Peuple en marche, un deuxième court-métrage de 45 minutes, reprend beaucoup de séquences d’Algérie en flammes. Sorti en 63, le commentaire est beaucoup plus lyrique, l’accent est mis sur la grande cohésion de la révolution, sur l’armée et le peuple, main dans la main, construisant une nouvelle histoire. René Vautier était alors directeur du Centre audiovisuel d’Alger, chargé de former une génération entière de cinéastes et techniciens algériens. Peuple en marche, même s’il reprend beaucoup d’images tournées par René Vautier pendant le conflit, est une œuvre collective de tous ces jeunes. L’époque est évidemment plus sereine, et l’enthousiasme pour ce pays nouveau à construire complètement prend le dessus.

Algérie année zéro. Capture bande annonce.
Algérie année zéro, de Marceline Loridan-Ivens et Jean-Pierre Sergent, sorti en 63, est un autre regard sur les premiers mois de l’indépendance. Film interdit dans les deux pays, il a très peu été montré, ne passant que dans quelques festivals.

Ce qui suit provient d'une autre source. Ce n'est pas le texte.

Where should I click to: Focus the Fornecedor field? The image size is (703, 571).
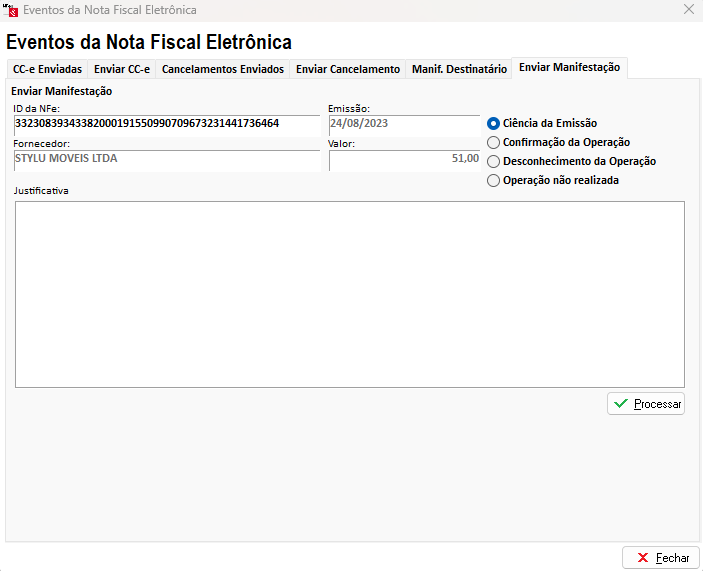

En 1971, René Vautier sort Avoir 20 ans dans les Aurès, un film de fiction qui revient sur ces événements. Il avait pendant le conflit choisi de mettre sa caméra au service de la cause algérienne. Plus de dix ans plus tard, il s’est dit qu’il serait intéressant de revoir tout cela du côté des appelés métropolitains qui se sont retrouvés pris dans cette guerre. Et comment des jeunes, peu enclins au départ à être soldats, se retrouvent à tuer dans des situations sans échappatoire possible.